Woman stretching

Spring is here, and if your legs are stiff from logging winter miles, it’s time to reset. These three yoga poses aren’t your usual stretches—they’re built to target the areas runners need most while waking up the body for the season ahead. No fluff, just practical poses with quick modifications to fit your flexibility level.

man doing lunges

The rooted runner stretch

This deep lunge variation opens up tight hip flexors and quads, helping to improve stride length and reduce post-run stiffness.

Start in a low lunge with your right foot forward and left knee down.

Shift your weight slightly forward, keeping your back straight.

Reach your left arm overhead and slightly lean to the right for a deeper hip stretch. Hold for 30 seconds, then switch sides.

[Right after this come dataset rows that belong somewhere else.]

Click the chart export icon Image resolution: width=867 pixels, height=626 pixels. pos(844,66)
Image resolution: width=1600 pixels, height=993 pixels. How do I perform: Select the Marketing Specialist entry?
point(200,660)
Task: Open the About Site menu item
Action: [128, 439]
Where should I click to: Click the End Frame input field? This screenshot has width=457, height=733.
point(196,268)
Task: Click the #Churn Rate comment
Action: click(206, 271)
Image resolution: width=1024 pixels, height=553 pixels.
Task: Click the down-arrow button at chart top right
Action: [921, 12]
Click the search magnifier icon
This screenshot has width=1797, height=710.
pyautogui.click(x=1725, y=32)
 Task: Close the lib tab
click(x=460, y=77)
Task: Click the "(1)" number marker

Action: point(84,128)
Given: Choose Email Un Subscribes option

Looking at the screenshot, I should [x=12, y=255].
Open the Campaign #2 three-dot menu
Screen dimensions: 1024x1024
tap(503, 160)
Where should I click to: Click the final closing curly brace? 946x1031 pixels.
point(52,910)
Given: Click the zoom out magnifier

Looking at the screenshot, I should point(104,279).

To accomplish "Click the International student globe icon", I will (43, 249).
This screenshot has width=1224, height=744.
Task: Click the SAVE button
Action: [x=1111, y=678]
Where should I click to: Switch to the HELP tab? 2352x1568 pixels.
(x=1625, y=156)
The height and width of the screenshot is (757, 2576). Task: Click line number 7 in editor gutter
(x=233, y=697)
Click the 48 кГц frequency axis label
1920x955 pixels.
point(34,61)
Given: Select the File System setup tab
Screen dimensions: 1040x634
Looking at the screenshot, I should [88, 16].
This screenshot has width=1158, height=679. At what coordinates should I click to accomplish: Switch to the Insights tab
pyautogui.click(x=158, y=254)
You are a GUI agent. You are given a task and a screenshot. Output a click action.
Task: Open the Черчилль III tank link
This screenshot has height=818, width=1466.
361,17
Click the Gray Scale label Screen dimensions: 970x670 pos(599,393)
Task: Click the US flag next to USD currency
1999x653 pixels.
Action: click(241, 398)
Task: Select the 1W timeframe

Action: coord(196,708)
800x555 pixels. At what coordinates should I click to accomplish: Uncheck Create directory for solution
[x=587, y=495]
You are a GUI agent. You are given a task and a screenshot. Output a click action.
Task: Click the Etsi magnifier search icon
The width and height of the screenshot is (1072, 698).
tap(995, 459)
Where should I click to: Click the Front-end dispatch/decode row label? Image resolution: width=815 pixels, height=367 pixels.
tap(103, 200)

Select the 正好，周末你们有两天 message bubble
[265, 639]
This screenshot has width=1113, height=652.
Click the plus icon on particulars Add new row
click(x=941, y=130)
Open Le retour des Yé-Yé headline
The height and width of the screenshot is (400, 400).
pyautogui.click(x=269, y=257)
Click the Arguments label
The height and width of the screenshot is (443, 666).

Modification: If balance is an issue, keep your hands on your front thigh instead of reaching overhead.

Spring squat with twist

This squat variation improves ankle mobility and strengthens stabilizing muscles, reducing injury risk.

Stand with feet hip-width apart and lower into a deep squat, bringing your hands to your chest.

Shift your weight slightly forward while keeping your heels down.

Twist your torso to the right, pressing your left elbow into your right knee. Hold for 20 seconds, then switch sides.

Modification: Place a rolled-up towel under your heels for support if your heels lift, and stay near a wall for support if needed.

Rag doll reboot

Loosens hamstrings, releases lower back tension and helps with post-run recovery.

Stand with feet hip-width apart and hinge at the hips to fold forward.

Let your head hang and bend your knees slightly (more if needed).

Grab opposite elbows and gently sway side to side. Hold for 45 seconds, then slowly rise up.

Modification: Rest your hands on blocks if you can’t reach the floor comfortably.

Add one, or all, of these to your routine post-run or on a rest day to feel recharged when you next charge out the door.